A new system for controlled gene transfer at single-cell resolution using adeno-associated viral (AAV) vectors is reported in Science Advances this week. While the precise delivery of genetic information into target cells is vital for genetic engineering research, current methods for gene transfer into specific or single cells is limited by low throughput, complicated equipment, invasiveness, or off-target effects. To address this, University of Freiburg researchers created an AAV vector system that transfers genetic information into native target cells upon illumination with cell-compatible red light. Called OptoAAV, the approach is based on a genetically modified AAV vector modified and a light-responsive adapter protein that mediates selective interaction with a target cell.

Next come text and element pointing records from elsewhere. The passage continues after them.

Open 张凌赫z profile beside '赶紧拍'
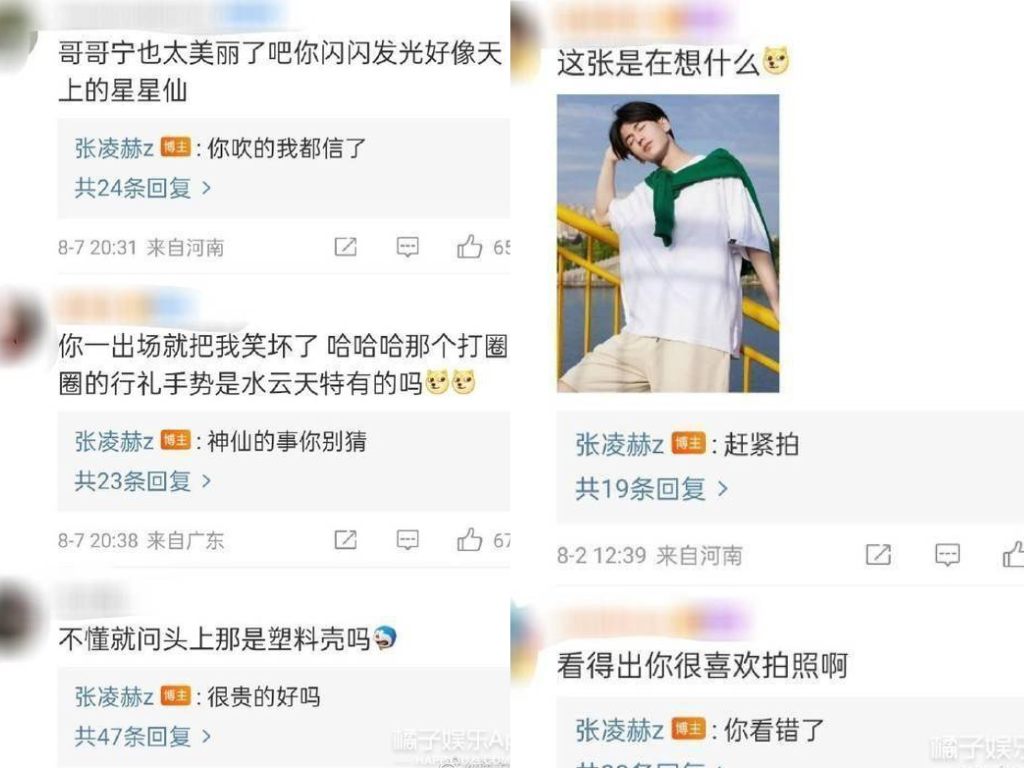 click(619, 445)
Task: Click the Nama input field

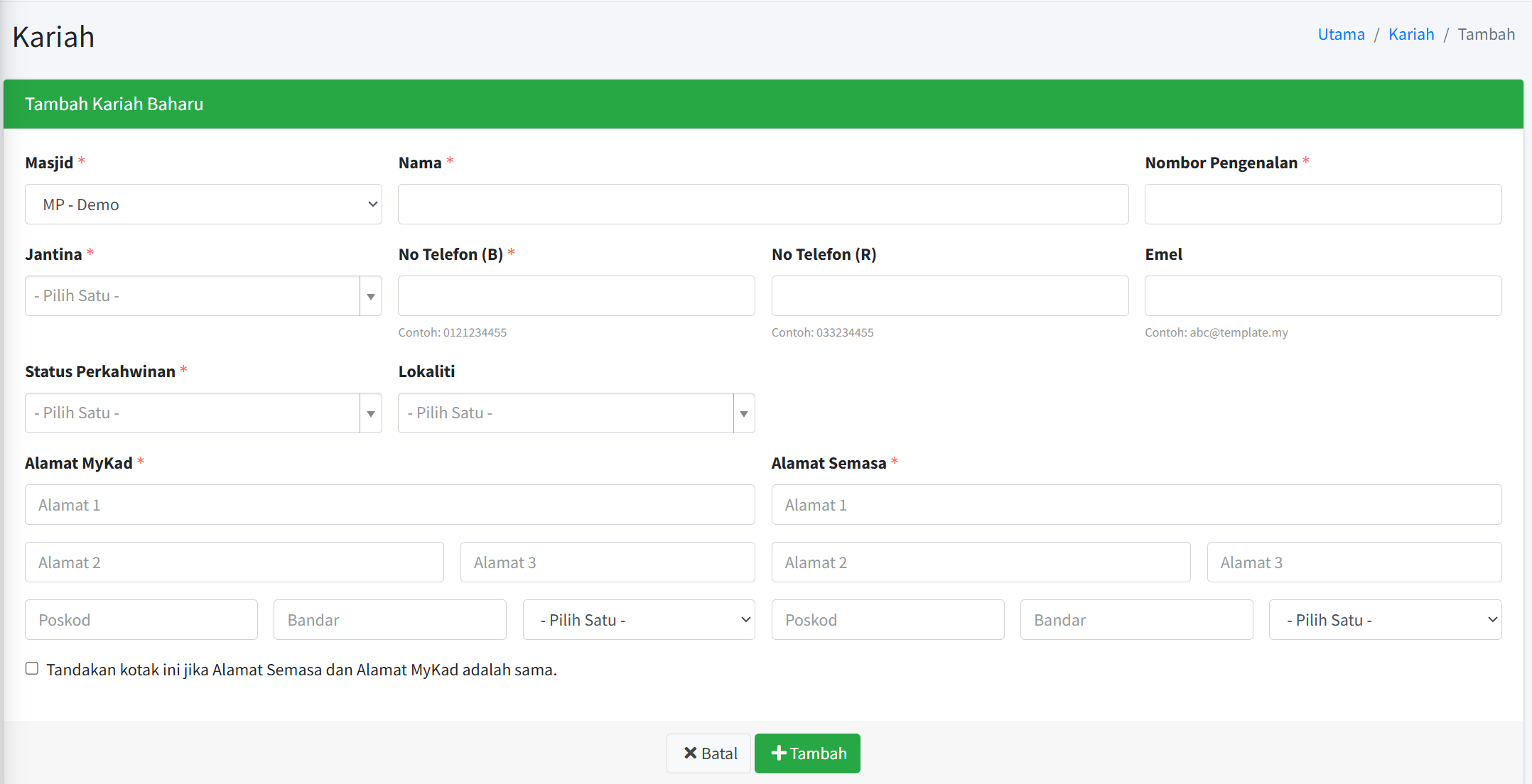Action: pos(763,205)
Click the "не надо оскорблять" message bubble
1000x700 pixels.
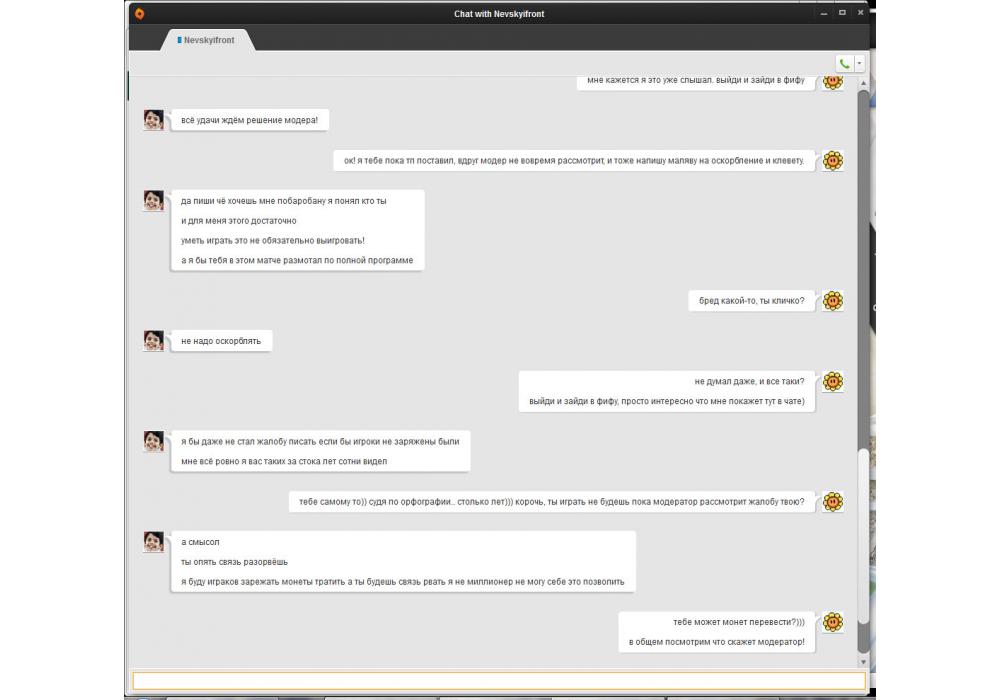221,341
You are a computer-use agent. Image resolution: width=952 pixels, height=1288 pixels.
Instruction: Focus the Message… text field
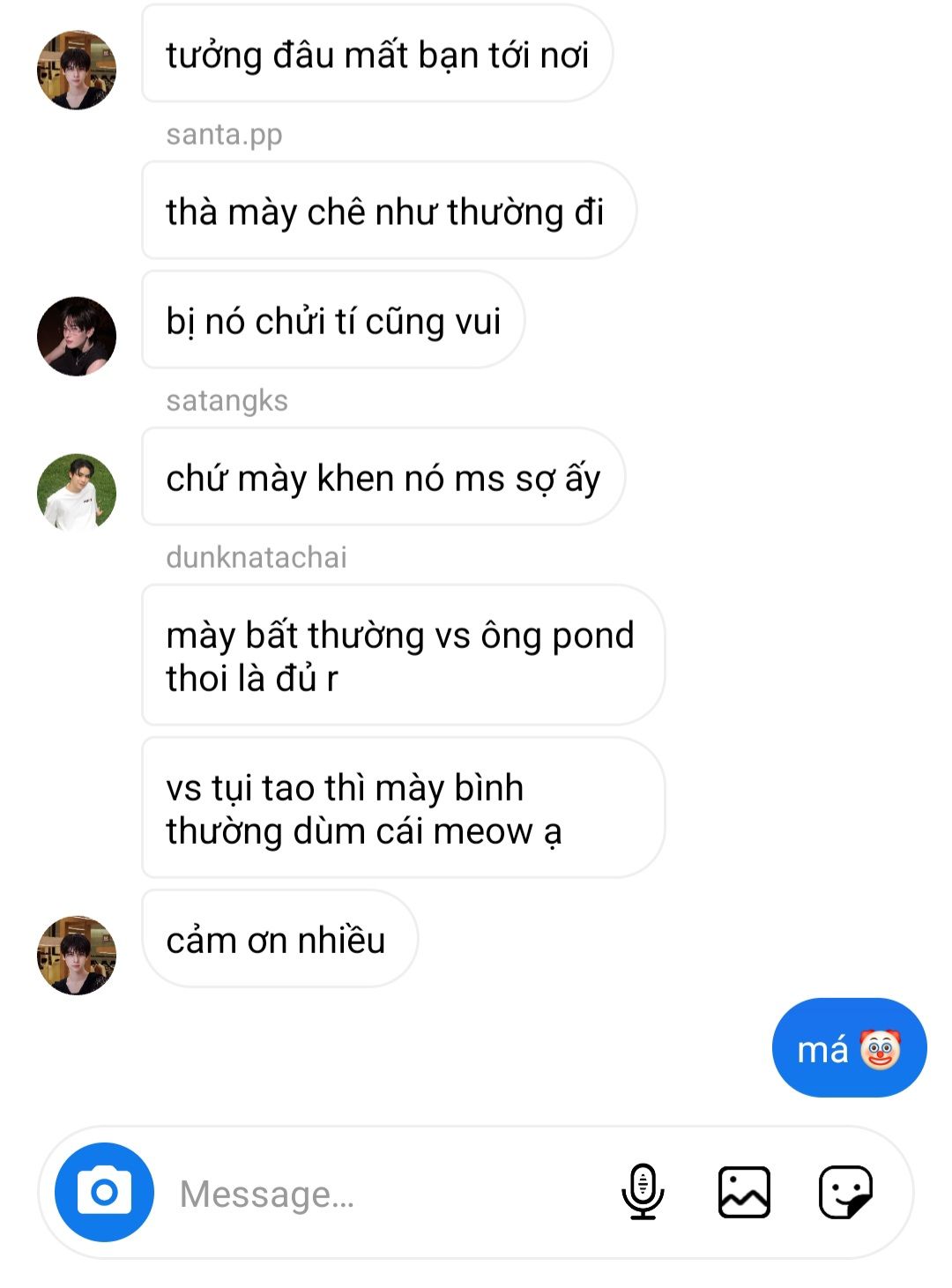(388, 1193)
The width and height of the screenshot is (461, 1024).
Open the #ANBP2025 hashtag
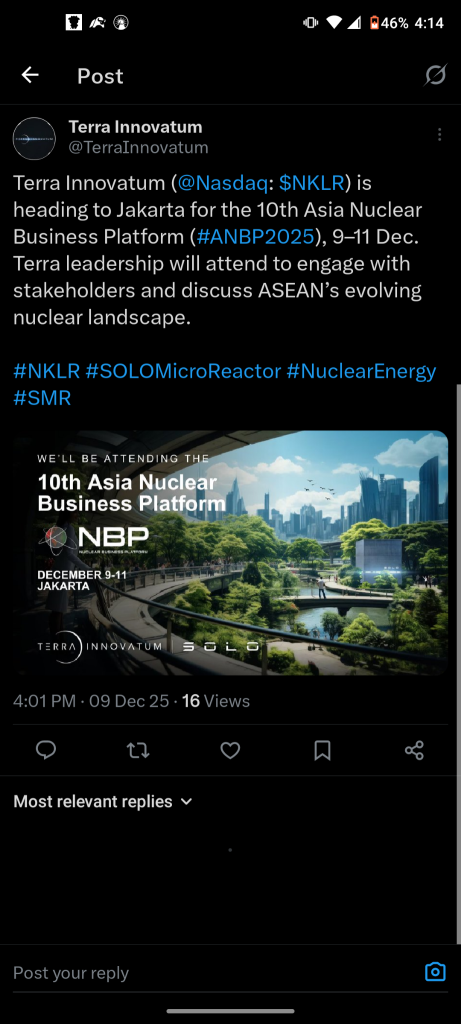pyautogui.click(x=255, y=236)

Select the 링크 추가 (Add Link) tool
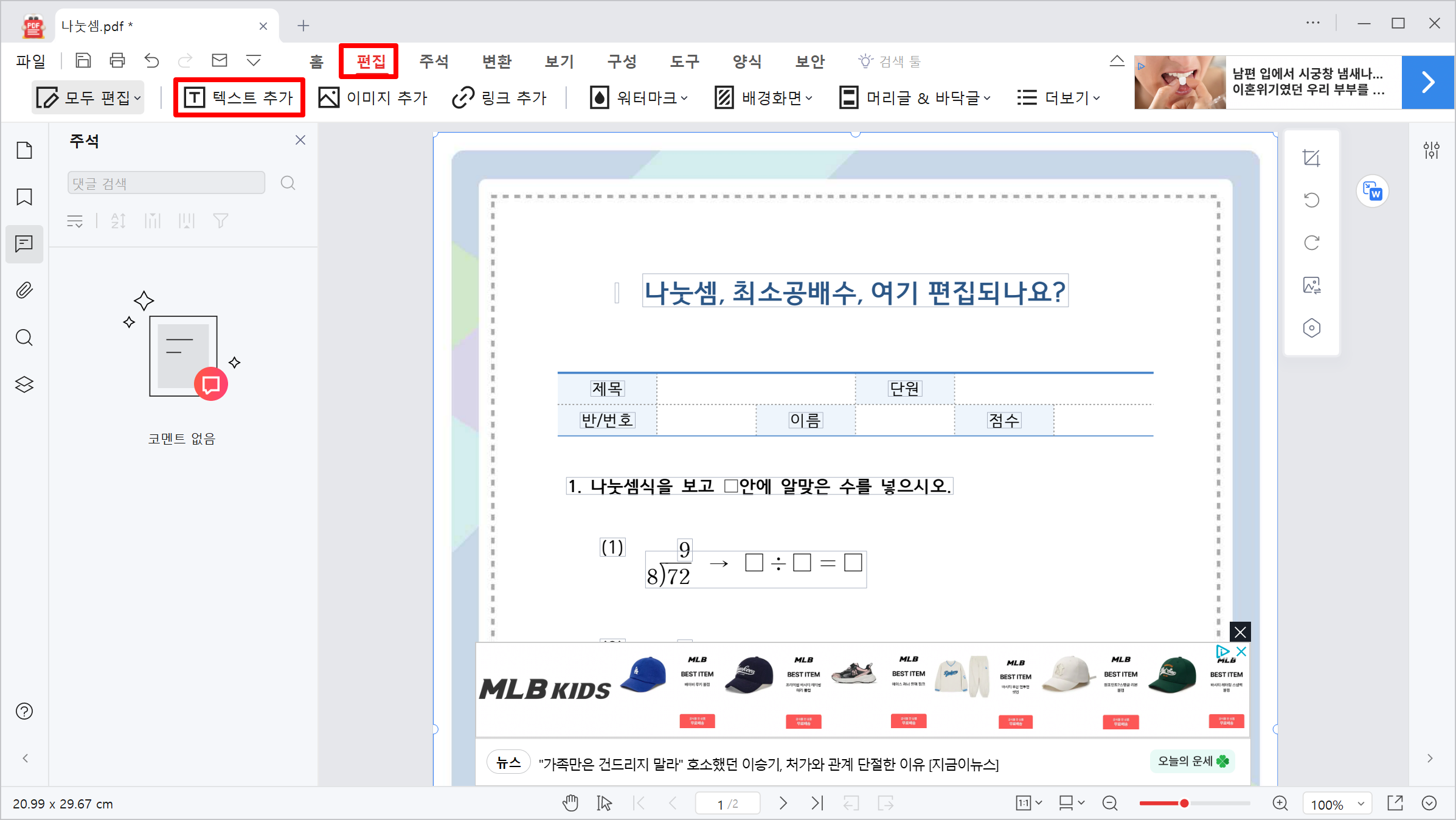(500, 97)
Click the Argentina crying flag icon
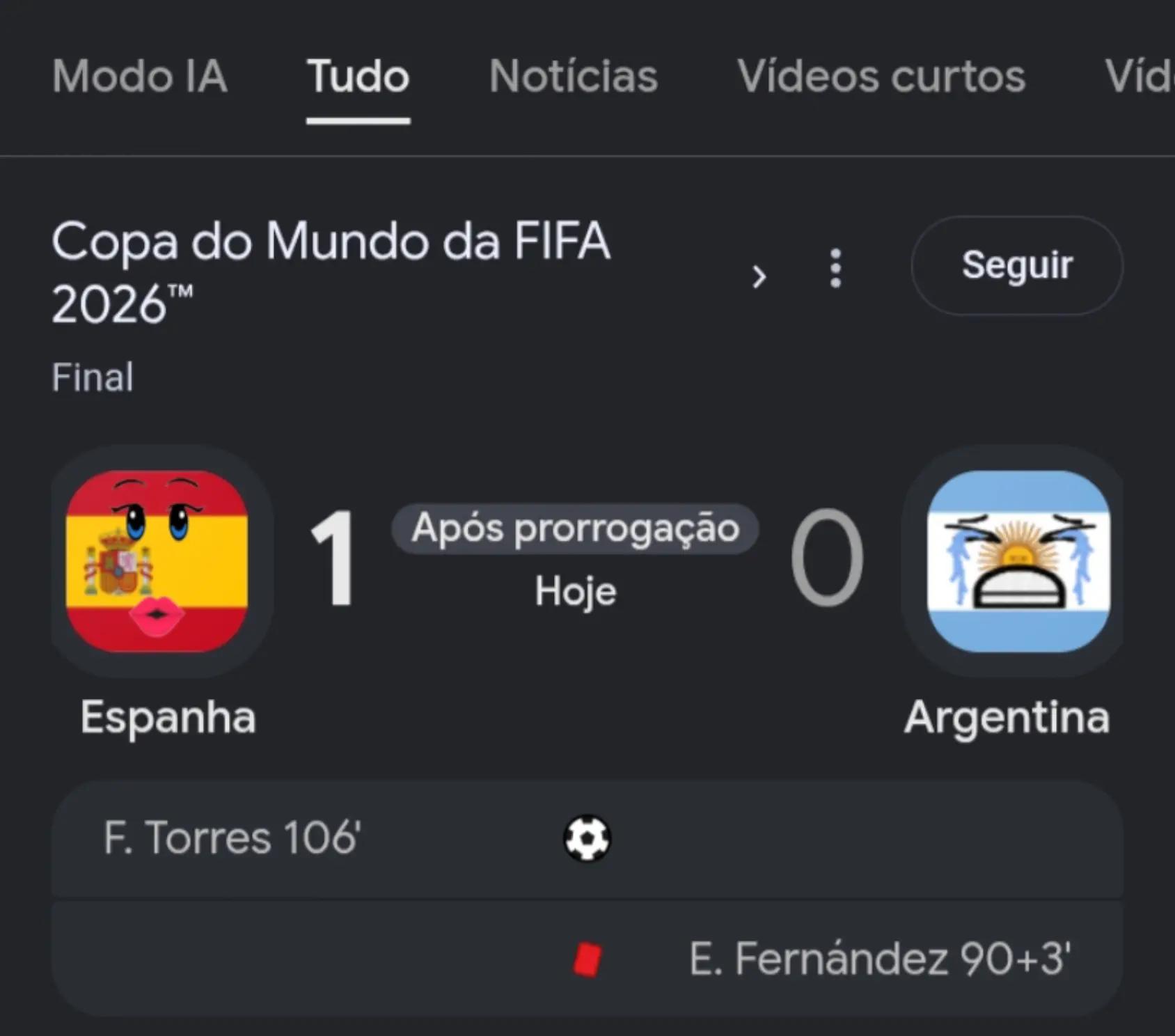Screen dimensions: 1175x1036 [x=1018, y=561]
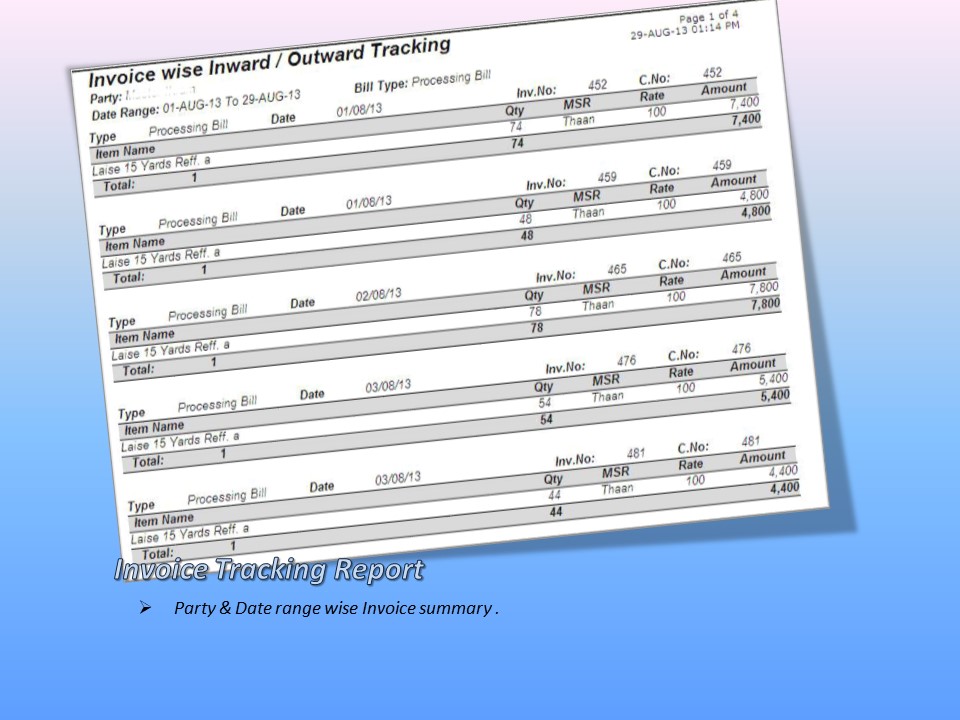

They show the system can enable adjustable and spatially resolved gene transfer down to single-cell resolution and is compatible with different cell lines and primary cells. Sequential application of multiple OptoAAVs also allows for spatially resolved transduction with different transgenes, and the modular nature of the system may allow it to serve as a blueprint for rendering further classes of viral vectors light-responsive, the scientists write.